Recovery on a salvaged PostgreSQL cluster with missing files
Hi! It's been a while. This post has been in my drafts since November of last year. I finally decided to finish it up, since the information presented here was quite hard to pinpoint.
As some of you may be aware of, my main server suffered an SSD failure on October 14th, 2023, with no backups available. This SSD had the data for many of the services I host, including my Akkoma instance, the mint.lgbt Matrix and XMPP servers, and even this blog! Thankfully, with the help of the donators now listed in the Coral Castle homepage, I sent it to a local, Chilean data recovery service called Nekiori, located in the Los Leones commercial neighborhood of the Providencia district. They were successful at the job, managing to recover around 300 GB of data, not to mention their excellent communication and pricing.

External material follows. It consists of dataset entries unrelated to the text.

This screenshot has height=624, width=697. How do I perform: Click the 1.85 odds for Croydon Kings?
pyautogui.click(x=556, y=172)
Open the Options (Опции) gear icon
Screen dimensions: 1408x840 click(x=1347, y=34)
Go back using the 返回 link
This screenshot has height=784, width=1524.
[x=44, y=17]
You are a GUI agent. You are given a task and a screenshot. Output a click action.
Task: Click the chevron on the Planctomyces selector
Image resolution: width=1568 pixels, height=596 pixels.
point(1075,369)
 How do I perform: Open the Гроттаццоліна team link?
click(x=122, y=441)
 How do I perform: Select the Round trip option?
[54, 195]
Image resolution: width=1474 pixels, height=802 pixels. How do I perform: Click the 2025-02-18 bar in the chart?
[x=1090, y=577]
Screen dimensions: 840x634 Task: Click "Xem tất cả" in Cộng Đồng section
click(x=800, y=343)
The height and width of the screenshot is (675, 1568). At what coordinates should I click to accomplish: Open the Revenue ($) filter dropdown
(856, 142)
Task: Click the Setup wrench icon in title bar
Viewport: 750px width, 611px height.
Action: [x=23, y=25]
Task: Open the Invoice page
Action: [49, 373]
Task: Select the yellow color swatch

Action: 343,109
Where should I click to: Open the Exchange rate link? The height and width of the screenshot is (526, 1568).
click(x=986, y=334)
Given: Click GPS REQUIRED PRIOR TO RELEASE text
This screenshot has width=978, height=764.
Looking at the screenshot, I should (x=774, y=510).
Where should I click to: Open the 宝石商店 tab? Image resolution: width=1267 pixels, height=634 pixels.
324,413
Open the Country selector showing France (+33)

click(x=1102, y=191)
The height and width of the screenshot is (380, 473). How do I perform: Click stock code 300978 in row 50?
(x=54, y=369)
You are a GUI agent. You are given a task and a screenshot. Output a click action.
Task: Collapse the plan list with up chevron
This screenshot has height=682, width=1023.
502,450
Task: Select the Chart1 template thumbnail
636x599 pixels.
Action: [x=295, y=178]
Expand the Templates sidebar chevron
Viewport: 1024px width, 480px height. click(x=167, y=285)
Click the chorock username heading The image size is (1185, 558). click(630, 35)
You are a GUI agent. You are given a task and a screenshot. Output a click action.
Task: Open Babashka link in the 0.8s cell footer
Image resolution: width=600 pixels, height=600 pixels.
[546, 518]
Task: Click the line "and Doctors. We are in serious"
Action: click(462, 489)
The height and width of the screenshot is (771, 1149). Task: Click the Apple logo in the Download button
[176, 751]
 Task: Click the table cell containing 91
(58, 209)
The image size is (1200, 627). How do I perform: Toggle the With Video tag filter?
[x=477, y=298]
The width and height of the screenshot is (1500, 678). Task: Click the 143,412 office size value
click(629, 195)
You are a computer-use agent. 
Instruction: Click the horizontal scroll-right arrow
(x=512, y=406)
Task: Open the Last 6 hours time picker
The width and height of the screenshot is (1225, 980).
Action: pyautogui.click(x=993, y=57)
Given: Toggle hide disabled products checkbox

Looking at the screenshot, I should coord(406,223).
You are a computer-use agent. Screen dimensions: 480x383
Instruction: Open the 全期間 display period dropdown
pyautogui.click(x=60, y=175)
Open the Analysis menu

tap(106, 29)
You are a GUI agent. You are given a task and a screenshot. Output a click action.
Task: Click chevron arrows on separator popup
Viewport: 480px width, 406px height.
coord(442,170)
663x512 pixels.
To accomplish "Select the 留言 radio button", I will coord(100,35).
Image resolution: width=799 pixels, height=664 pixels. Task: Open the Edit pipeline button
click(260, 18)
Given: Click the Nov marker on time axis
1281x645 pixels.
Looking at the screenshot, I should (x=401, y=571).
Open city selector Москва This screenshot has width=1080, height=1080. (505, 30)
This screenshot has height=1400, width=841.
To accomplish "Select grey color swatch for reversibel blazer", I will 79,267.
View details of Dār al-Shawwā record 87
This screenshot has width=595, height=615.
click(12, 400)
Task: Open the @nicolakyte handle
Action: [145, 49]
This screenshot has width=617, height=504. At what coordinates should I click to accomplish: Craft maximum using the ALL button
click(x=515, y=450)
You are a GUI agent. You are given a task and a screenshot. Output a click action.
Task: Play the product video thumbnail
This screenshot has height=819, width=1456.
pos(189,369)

However, no data recovery job is perfect, and in many cases you'll still end up with a few files missing. This is what happened with the salvaged PostgreSQL cluster, and I'll explain how I was able to get a huge chunk of it back within about 2 hours.
Starting up the salvaged cluster
Before beginning, MAKE A COPY OF THE ORIGINAL DATA DIRECTORY. We'll be doing lots of destructive changes, so, if anything goes wrong, you'll want to have a checkpoint you can restart from. I know duplicating clusters is time-consuming, and may take up lots of space, but it's best to be safe than sorry (although, I'm expecting whoever has to go through this to already have learned this valuable lesson). Additionally, this guide only consists of getting past PostgreSQL errors, not regenerating any pages that were permanently lost.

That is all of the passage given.